Niye? Kapsayıcıyım. Ben, İstanbul un tümüne yayılmaya çalışıyorum.
“ÖYLE BİR AHLAKIM
YOK”
Sosyal medya paylaşımları ile tepki çeken belediye personeli
ile çalışmaya devam edilecek mi şeklindeki eleştirileri nasıl
değerlendiriyorsunuz?
- Bazı
şeyler vardır, suç teşkil eder. Suç duyurusunda bulunursunuz. Bazı konular
vardır. Belediye burası. Babamın şirketi değil. Hadi yarın şunu atın işten
falan, böyle o zaman bizde adalet nerde yani? Yolu yöntemi var. Nedir? Bir
husus varsa teftiş kurulu incelemesi başlatırsınız. Ya da şirketin disiplinle
ilgili sürecini başlatırsınız iştiraklerde. Her yerin bir yöntemi var. Kişisel
irade ile şunu işten atın şunu işe alın dediğim an ben şikayet ettiğim insanlar
gibi olurum. Böyle bir şey yapmayacağım. Olmam da yapmam da zaten. Benim öyle
bir ahlakım yok. Ama evet bizim tespitlerimiz var. Sadece o değil. İşe gelmeyen
insanlar var yüzlerce binlerce. Onlarla ilgili soruşturmalarımız raporlarımız
devam ediyor ama bunlar 3 günde 5 günde 6 günde olacak şeyler değil. Yani
teftişi devam ediyor. Teftiş konusunda o ekipte yetersizlikler var sayısal
anlamda eksiklikler var. Bütünüyle bunlarla ilgili mücadelemiz var. Raporlar
netleştiğinde eyleme geçeceğiz. Gerçekten bir suç varsa gerçekten işle ilgili
disiplin suçu işlemiş ve orada durması mümkün değilse gereğini yapacağız. Ceza
alması gerekiyorsa cezasını vereceğiz. Bunların hepsi yapılacak. Disiplini biz
orada var etmezsek bundan sonra performansı da sağlayamayız. O bakımdan sadece
biraz zamana ihtiyacımız var.
“KAPILARI 16 MİLYON
İNSANIN SORUMLULUĞUYLA ÇALIYORUZ”
Sayın Cumhurbaşkanı Erdoğan’la ziyaretinize ilişkin
görüştünüz mü? Parti ziyaretleri yapıyordunuz ayrıca. MHP ve AK Parti’den size
herhangi bir dönüş oldu mu?
- Öncelikle
bütün siyasi partilerin, kurumların, kuruluşların, ülkemizin tüm
yöneticilerinin Kurban Bayramı mübarek olsun. Beni ziyaret etmeyen ve bana
henüz randevu vermeyenlerin de bayramını en içten dileklerimle kutluyorum. Ben,
bu konuda sıfır kibir taşıyacağım. Zaten öyle bir ruhum da yok. Asla egoist
davranmayacağım. Asla kişisel bir hesap içinde olmadığım için de gönlü rahat
bir şekilde ısrarıma devam edeceğim. Kimden randevu istiyor ya da kimin
kapısını çalıyorsam, Ekrem İmamoğlu şahsı ile ilgili bir kapı çalışı değil bu.

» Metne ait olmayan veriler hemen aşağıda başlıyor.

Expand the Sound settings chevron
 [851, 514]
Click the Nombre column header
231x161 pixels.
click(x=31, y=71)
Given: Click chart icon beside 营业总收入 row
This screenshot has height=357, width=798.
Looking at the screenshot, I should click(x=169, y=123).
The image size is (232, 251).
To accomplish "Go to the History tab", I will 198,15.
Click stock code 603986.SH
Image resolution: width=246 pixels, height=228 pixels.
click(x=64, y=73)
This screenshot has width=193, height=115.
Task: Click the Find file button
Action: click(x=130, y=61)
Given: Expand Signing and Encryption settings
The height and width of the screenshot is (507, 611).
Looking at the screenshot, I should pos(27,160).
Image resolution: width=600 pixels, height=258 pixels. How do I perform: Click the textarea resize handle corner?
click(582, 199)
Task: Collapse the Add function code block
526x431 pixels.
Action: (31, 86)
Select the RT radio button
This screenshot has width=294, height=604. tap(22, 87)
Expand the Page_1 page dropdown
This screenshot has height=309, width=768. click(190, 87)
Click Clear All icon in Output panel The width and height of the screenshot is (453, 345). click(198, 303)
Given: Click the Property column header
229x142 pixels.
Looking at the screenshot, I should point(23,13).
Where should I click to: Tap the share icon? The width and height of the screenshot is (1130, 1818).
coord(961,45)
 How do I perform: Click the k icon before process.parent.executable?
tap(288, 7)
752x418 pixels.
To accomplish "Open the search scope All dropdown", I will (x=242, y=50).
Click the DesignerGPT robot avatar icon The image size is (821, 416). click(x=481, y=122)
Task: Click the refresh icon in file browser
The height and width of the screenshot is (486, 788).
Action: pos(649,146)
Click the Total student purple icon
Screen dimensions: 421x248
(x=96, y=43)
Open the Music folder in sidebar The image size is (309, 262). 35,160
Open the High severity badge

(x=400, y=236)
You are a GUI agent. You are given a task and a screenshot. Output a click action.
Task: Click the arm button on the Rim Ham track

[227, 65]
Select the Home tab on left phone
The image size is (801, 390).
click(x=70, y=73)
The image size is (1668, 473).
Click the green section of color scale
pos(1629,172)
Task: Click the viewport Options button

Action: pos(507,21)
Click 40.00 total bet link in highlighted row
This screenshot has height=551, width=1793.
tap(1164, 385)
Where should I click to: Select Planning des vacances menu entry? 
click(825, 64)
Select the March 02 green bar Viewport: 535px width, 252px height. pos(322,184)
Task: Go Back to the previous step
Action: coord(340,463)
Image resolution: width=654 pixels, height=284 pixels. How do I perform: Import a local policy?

İBB Başkanıyım. Yüzde 55’e yakın oy almış, Türkiye’nin en üst seviyede oyuyla
İstanbul’a seçilmiş belediye başkanıyım. Böyle bir insanın birinin kapısını
çalması demek, 16 milyon insanın o kapıyı tıklatıyor olması anlamına gelir.
Ben, 16 milyon insanın sorumluluğuyla oraya gidiyorum. Bana, “Şunu neden
ziyaret ettin” diyorlar. Ben, “Herkesi ziyaret ederim” demiştim. Benim kimseyle
bir sınırım yok. Ben, herkesin kapısını çalar ve ziyaret ederim. Bir sorun
varsa çözerim. Konuşarak çözeceğimiz bir sorun varsa orada çözeriz. Benim hiç
kimseye rezervim yok. Olamaz da. 16 milyon insanı temsil ediyorum.
“YERLERİNDE OLSAM
BULUŞUR, TARTIŞIRIM”
- Sayın Cumhurbaşkanı’nın elbette ki Kurban Bayramı’nı tebrik ediyorum. Bayramı mübarek olsun. Kendisi elbette ki Türkiye’nin en yoğun makamını temsil ediyor. Ben, kendilerinden randevu talebimi yeniliyorum. Onun dışında 2 siyasi parti randevu vermemiş. Bayramdan sonra randevu talebimi yenileyeceğim. Ne kadar yenilersem görüşme talebime cevap vermez ya da “Reddettik” diye bunla övünürlerse, kendileri kaybeder. Barometre bu. Yani aşağı doğru iniyorlar. Uyarıyorum onları. Siyaset böyle yapılmaz. İnsanların gözünde aşağı doğru iniyorsunuz. Ben, yerlerinde olsam buluşurum, konuşurum, tartışırım, paylaşırım. Onun için siyasi partiler masamız göreve başlayacak. Oraya da davet edeceğiz. Ben şimdi ilçelere gidiyorum. Belediye başkanlarını çağırıyorum. Yarın Üsküdar’dayım. Belediye başkanının haberi var. Buradaysa gelmesini beklerim. Veya Bakırköy’deyim. Buradaysa gelmesini beklerim. Gittiğim ilçelerde de arıyorum. Bayrampaşa Belediye Başkanı geldi otogardaki toplantıya. Tespitlerimizi beraber yaptık. Katı Atık Yakma Tesisi ile ilgili ziyaretimize Eyüpsultan Belediye Başkanı da katıldı. Ben, herkesi aramaya, davet etmeye devam edeceğim. Birileri gibi ya da geçmişte yapılanlar gibi belediye başkanlığı yapmayacağım. Bundan insanlar yoruldu. Bayramdan sonra AK Parti ve MHP’ye randevu talebimizi yazılı olarak iletelim. Sayın Cumhurbaşkanı’ndan da randevu beklediğimizi yineleyelim.